For the longest time, U.S. stocks just dominated everything post-financial crisis. But last year we finally saw that script flip. The iShares MSCI EAFE ETF crushed the S&P 500 by a pretty wide margin - we're talking 31.6% versus 17.7%. Emerging markets went even harder at 34%. That's not a small difference.
What's interesting is this wasn't just about tech selling off. The real story was the rotation from growth into value. The dollar weakened, and suddenly all those beaten-down international names started looking attractive again. People got tired of chasing expensive mega-cap stocks and started hunting for actual value elsewhere.
Here's where the outlook for international stocks gets compelling. Look at the valuations. The S&P 500 is sitting at around 29x forward earnings - that's historically elevated.
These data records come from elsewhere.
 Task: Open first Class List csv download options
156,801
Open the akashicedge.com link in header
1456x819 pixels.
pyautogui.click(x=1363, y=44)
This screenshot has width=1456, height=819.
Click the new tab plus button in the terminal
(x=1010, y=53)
International developed markets? 19x. Emerging markets? 18x. That gap is massive.
Beyond just the numbers, there are some real tailwinds building. Europe's talking fiscal stimulus, productivity is picking up, and that weaker dollar I mentioned helps foreign companies when they report earnings back home. The earnings growth outlook for international stocks looks solid too - after basically flat growth in 2025 across most developed regions, 2026 estimates are calling for high single-digit to low double-digit growth.
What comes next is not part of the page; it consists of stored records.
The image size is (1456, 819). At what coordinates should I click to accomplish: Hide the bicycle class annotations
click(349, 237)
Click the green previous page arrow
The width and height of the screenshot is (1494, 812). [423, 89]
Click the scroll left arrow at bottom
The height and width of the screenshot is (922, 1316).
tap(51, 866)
Think about it this way: U.S. stocks have basically been on a 15+ year winning streak. International equities are cyclically sensitive and trade cheaper. They're also way less dependent on tech for their returns, which means different sector exposure and different economic drivers.
Now, there are real risks. Tariffs could explode, the dollar could reverse, and manufacturing slowdowns hit cyclical markets harder. But after such a long drought, the outlook for international stocks finally seems like it could shift in their favor for an extended period.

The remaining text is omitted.